WATSONVILLE—The Watsonville City Council granted an appeal filed by a local restaurant owner that sought to overturn a decision from Watsonville Municipal Airport management to deny a lease transfer to a new restaurateur.
Airport Director Rayvon Williams in October of last year told Ella’s at the Airport representatives that a prospective lease assignee, or a new business owner that would take over Ella’s lease following the purchase of the business, was “not acceptable,” and that he would make a recommendation to city leadership to deny the move.
The judgment, according to Williams, was made after reviewing the assignee’s qualifications. Williams says that Chielo Apac, who owns Nancy’s Airport Cafe in Willows, Calif., failed to provide several financial documents, submitted an underwhelming business plan and does not have sufficient experience managing a similar restaurant or adequate “financial strength” to take over the 100 Aviation Way location that has become a community mainstay over the past six years.
A consultant with the Santa Cruz Small Business Development Center (SBDC) hired by airport management also identified similar “red flags” in the documents submitted to the city, Williams said.
But Ella’s representatives, including owner and namesake Ella King, claimed that Williams was abusing his power by denying the assignment and forcing the business owners to hastily sign a new lease agreement.
After a nearly three-hour discussion on the item at Tuesday’s virtual meeting that at times became testy, the City Council voted 4-3 to approve the appeal. The decision means that staff would continue to work with Ella’s representatives on a new lease—King has been on a month-to-month agreement since the last deal expired on Oct. 31, 2021 while the two sides battled over the assignee.
A denial would have meant the City could have moved forward with a request for proposal for prospective restaurateurs interested in the location. It would have also likely resulted in a lawsuit, Ella’s representatives said during their presentation at Tuesday’s meeting.
◇ ◇ ◇
▸ Apply what you read:
1: Condense the article's paragraph beginning "The judgment, according to Williams" into a shorter version that keeps its main facts.
2: Reproduce, word for word, the part of the article that opens with the words containing "A denial would" and closes with "at Tuesday’s meeting.".
Use only the article for this work.

Stored items:
◇ ◇ ◇
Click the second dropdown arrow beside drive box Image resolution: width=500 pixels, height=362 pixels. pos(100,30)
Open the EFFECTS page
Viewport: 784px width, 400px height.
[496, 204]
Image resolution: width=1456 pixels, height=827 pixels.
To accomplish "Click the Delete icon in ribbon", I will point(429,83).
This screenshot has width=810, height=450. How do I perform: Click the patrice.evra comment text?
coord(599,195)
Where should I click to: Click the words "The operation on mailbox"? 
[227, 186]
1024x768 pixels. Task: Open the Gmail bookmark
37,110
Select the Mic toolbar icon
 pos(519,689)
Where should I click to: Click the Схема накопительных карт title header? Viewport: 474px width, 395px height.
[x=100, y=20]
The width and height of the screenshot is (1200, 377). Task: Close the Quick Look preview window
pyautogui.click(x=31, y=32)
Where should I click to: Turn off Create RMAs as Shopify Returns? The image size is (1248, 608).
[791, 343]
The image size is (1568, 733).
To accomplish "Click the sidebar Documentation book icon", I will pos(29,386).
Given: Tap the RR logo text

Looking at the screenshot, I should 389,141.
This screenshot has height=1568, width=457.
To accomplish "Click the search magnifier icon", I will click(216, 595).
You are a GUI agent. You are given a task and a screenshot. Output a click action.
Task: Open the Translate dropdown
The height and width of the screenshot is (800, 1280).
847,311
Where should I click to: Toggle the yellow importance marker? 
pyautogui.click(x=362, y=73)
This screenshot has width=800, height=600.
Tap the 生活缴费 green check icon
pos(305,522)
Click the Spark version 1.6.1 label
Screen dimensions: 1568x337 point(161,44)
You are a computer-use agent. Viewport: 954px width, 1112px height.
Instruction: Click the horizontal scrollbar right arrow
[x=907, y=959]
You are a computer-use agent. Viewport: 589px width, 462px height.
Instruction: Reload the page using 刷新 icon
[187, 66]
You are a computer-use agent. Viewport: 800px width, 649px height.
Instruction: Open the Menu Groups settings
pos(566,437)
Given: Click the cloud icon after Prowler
◇ ◇ ◇
▸ Responses to the tasks:
1: Williams says he made the judgment after reviewing the assignee's qualifications. He says Chielo Apac, owner of Nancy's Airport Cafe in Willows, Calif., did not provide several financial documents, submitted an underwhelming business plan, and lacks both the experience managing a similar restaurant and the "financial strength" to take over the 100 Aviation Way location, a community mainstay for six years.

2:
A denial would have meant the City could have moved forward with a request for proposal for prospective restaurateurs interested in the location. It would have also likely resulted in a lawsuit, Ella’s representatives said during their presentation at Tuesday’s meeting.